Logs are only useful if they’re queryable. Free-text logs are not queryable at scale. Structured logs — JSON or key-value pairs — are.

// ❌ Unstructured — can't filter, can't aggregate
console.log(`Order ${orderId} failed with error: ${error.message}`);

// ✓ Structured — filterable by any field
logger.error('Order payment failed', {
  order_id: orderId.value,
  customer_id: customerId.value,
  error_code: error.code,
  error_message: error.message,
  attempt: attemptNumber,
});

Log levels

LevelWhen to useExamples
ERRORSomething failed and requires attentionPayment charge failed, database connection lost
WARNSomething unexpected but handledPayment retry, fallback triggered, rate limit hit
INFONormal, significant eventsOrder created, user authenticated, job completed
DEBUGDiagnostic detail for developmentQuery parameters, response body, timing breakdown

DEBUG should be off in production by default. INFO and above should always be on.

Metrics instrumentation

Metrics should be emitted at use case boundaries — not inside domain entities. The application layer knows when a business operation succeeds or fails; the domain layer doesn’t need to know it’s being measured.

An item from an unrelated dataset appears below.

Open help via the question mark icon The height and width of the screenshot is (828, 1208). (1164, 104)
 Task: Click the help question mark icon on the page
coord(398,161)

class CreateOrderUseCase implements CreateOrderUseCasePort {
  constructor(
    private readonly orderRepository: OrderRepository,
    private readonly paymentGateway: PaymentGateway,
    private readonly metrics: MetricsPort,
    private readonly logger: LoggerPort,
  ) {}

  async execute(command: CreateOrderCommand): Promise<OrderId> {
    const start = Date.now();

    try {
      const order = Order.create(command.customerId, command.items);
      await this.paymentGateway.charge(order.total(), command.paymentMethod);
      await this.orderRepository.save(order);

      this.metrics.increment('orders.created');
      this.metrics.histogram('orders.processing_duration_ms', Date.now() - start);
      this.logger.info('Order created', { order_id: order.id.value });

      return order.id;
    } catch (error) {
      this.metrics.increment('orders.creation_failed');
      this.logger.error('Order creation failed', { error, command });
      throw error;
    }
  }
}

Note that MetricsPort and LoggerPort are injected as interfaces — the application layer doesn’t know whether metrics go to Datadog, Prometheus, or a test stub.

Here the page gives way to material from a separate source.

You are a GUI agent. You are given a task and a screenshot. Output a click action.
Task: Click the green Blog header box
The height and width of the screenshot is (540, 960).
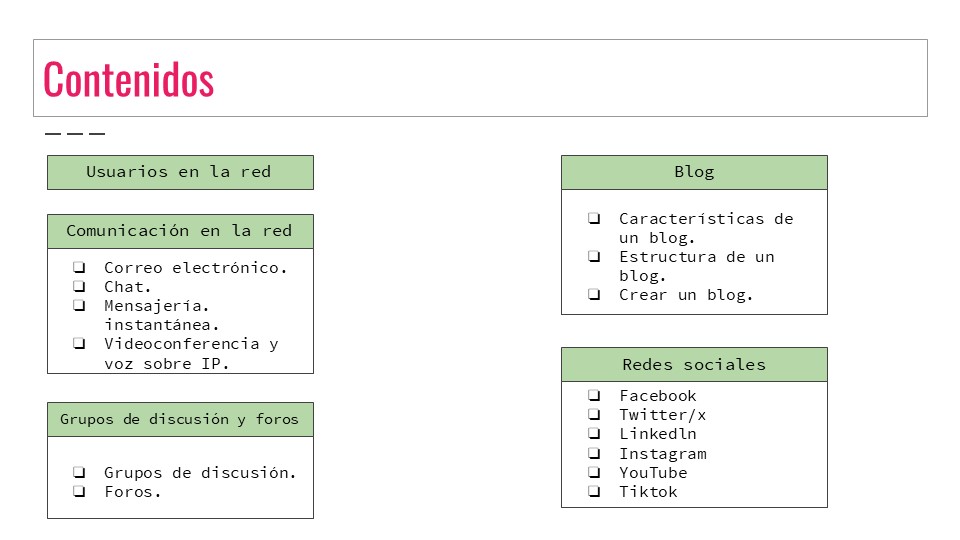[694, 172]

Observability rules for AGENTS.md

## Observability Rules

- All use cases must inject LoggerPort and emit INFO on success, ERROR on failure
- Log fields must be structured key-value pairs — no string interpolation in logs
- Use WARN for handled errors (retries, fallbacks), ERROR for unhandled failures
- Never log PII (email addresses, phone numbers, payment data, tokens)
- Metrics must be emitted at use case boundaries, not inside domain entities
- Error logs must include enough context to diagnose without access to the database
- Use trace spans for any operation that crosses a service or makes an external call

What goes in every error log

An error log is useful only if the on-call engineer can diagnose the issue without asking the user to reproduce it. Every error log needs:

  • What failed — the operation name
  • Why it failed — the error message and code
  • What the state was — the relevant IDs and context at the time of failure
  • What was attempted — inputs, retry count if applicable
logger.error('Payment charge failed', {
  order_id: order.id.value,
  customer_id: order.customerId.value,
  amount_cents: order.total().inCents(),
  currency: order.total().currency,
  payment_provider: 'stripe',
  error_code: stripeError.code,
  error_message: stripeError.message,
  attempt: attemptNumber,
  correlation_id: traceContext.traceId,
});

This log tells the on-call engineer everything they need to investigate — without touching the database.